A pick-up in the Euro area was predicted by Ong, among others.  Panelists’ forecasts of the EUR-USD exchange rate varied from Bank of America’s 1.22 to JPMorgan’s 1.32.  “It’s not that we are looking at a robust recovery in Europe; we aren’t jumping for joy, and there will be a long, tough road ahead,” Oswald commented. 

Moving from the DM background to EMs, the importance of the Third Plenum in China was stressed, with speakers expecting it would give some insight as to the future of the Chinese economy.  Condon argued that the Shanghai Free Trade Zone was just the latest in a series of Chinese reforms that “have been slow, modest, controlled and easy to roll back.”   

Views on full convertibility of the Chinese currency varied.  Ong argued that corporate indebtedness would have to be resolved before convertibility occurred; while Piron predicted convertibility by 2018/2019 (“it will be full convertibility with socialist characteristics!”).  For Arsenin, full convertibility was not a priority for Beijing, and Piron believed that the Chinese government was more interested in interest rate liberalization. 

Arsenin and Condon differed on their outlooks for Indonesia.  Arsenin took a neutral view, expecting weakening in the Indonesian export sector and recommending that domestic demand be slowed down.  On the other hand, Condon acknowledged that he was a “government bond bull.”  that he was a “government bond bull.”

The event also featured an investor panel.  Don Hanna (Fortress Investment Management) invited participants to comment on how the recent political battles in the US had affected the global and Asian markets.  Tung Siew Hoong (GIC Private Limited) cautioned that the lack of a dramatic market response to the crisis might serve to “embolden politicians to act more irresponsibly in the future.”  The Rohatyn Group’s Goetz Eggelhoefer suggested that the relevance of US politicians was decreasing, and voiced his optimism on the American economic outlook where “land, labor and capital are super-cheap, and energy is getting cheaper.”  He concluded that “fiscal issues will be taken out by growth.”  Rajeev De Mello (Schroeders) expressed some concern that the US political battles could have an impact on Asian growth.  SLJ Macroeconomics’ Stephen Jen believed that domestic tensions are increasing in many countries, with the US part of a larger trend.   

Chinese growth will inevitably slow, according to Jen, as the economy transitions to a service economy, citing the smaller output of service sector workers compared to their industrial and manufacturing sector counterparts.  He also cautioned that infrastructure in many non-first tier Chinese cities was not equivalent to the major metropolises most visited by investors.   

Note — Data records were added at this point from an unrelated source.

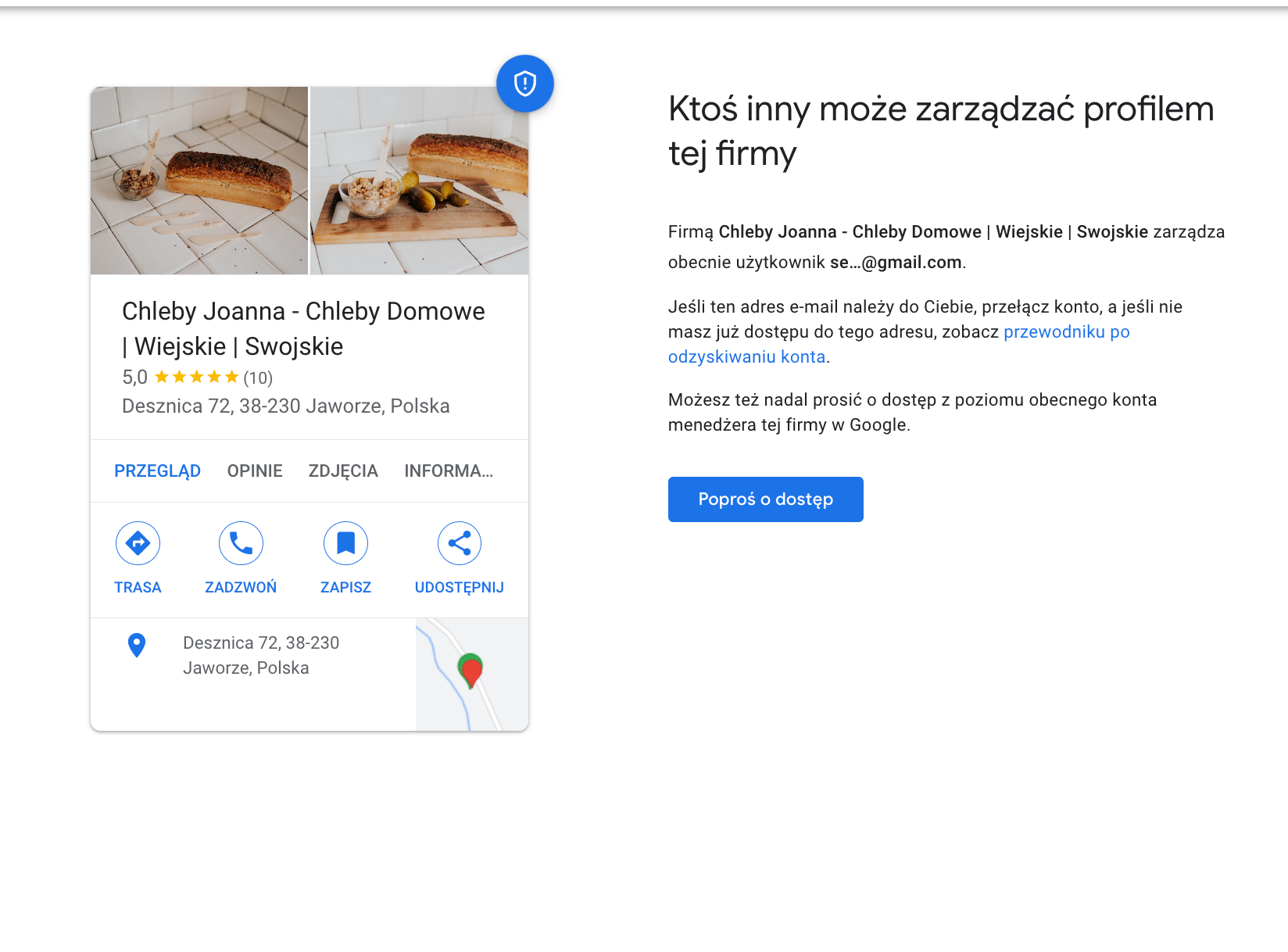Open the przewodniku po odzyskiwaniu konta link
The image size is (1288, 952).
pyautogui.click(x=1066, y=331)
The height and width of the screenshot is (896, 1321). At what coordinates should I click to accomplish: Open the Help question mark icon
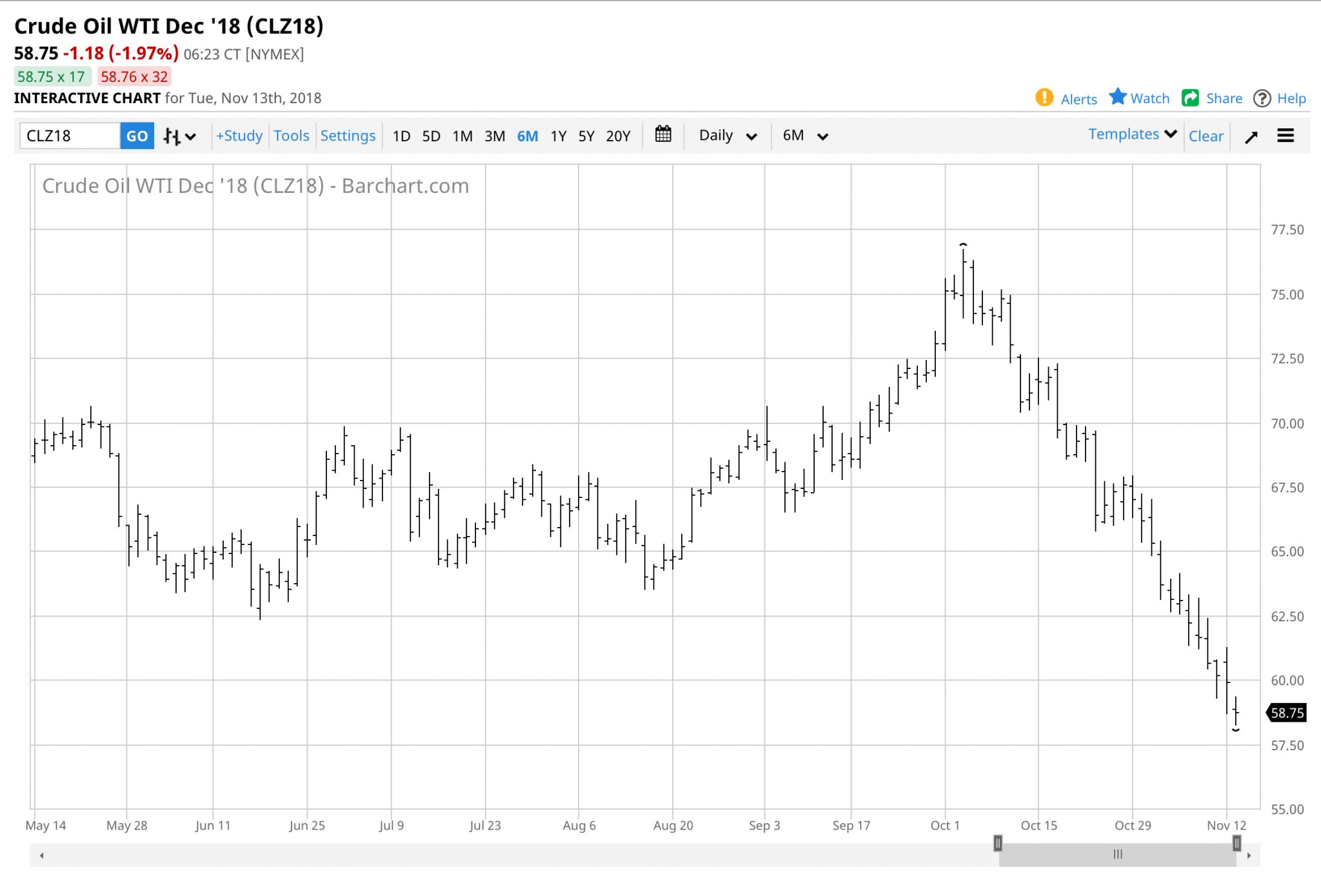[1262, 99]
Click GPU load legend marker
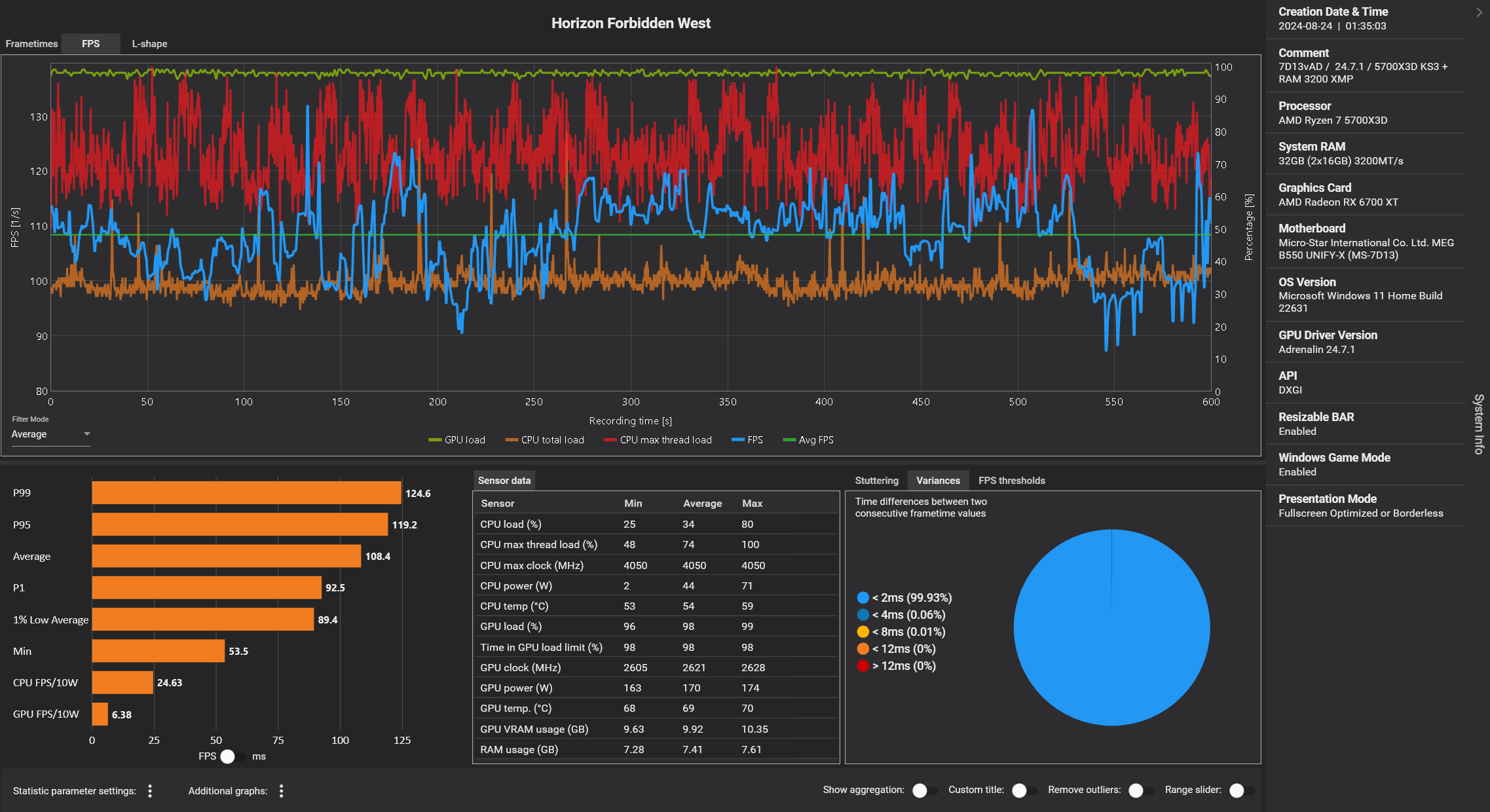The width and height of the screenshot is (1490, 812). (x=435, y=440)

Tung predicted medium-term Chinese growth of 6% and recommended that Chinese leaders focus on income distribution issues.  Eggelhoefer expressed greater optimism (7% growth in 2014 and 6.5% in 2015).  “Nothing causes me major concerns, but in the next couple of years, there will be more of a headwind for the Asian economies than there has been,” he stated. 

“I’m optimistic about Japan, after 23 years,” stated Tung, a point echoed by other speakers.  Eggelhoefer believed that Prime Minster Abe would not be able to deliver all of his “Third Arrow” strategies for growth, but expressed confidence that some progress would be made.  He added that distribution of wealth was a key issue, with a need for younger Japanese to “get it and spend it.”  De Mello agreed that “real change” was in the making, although it would take time for structural reforms to bear fruit.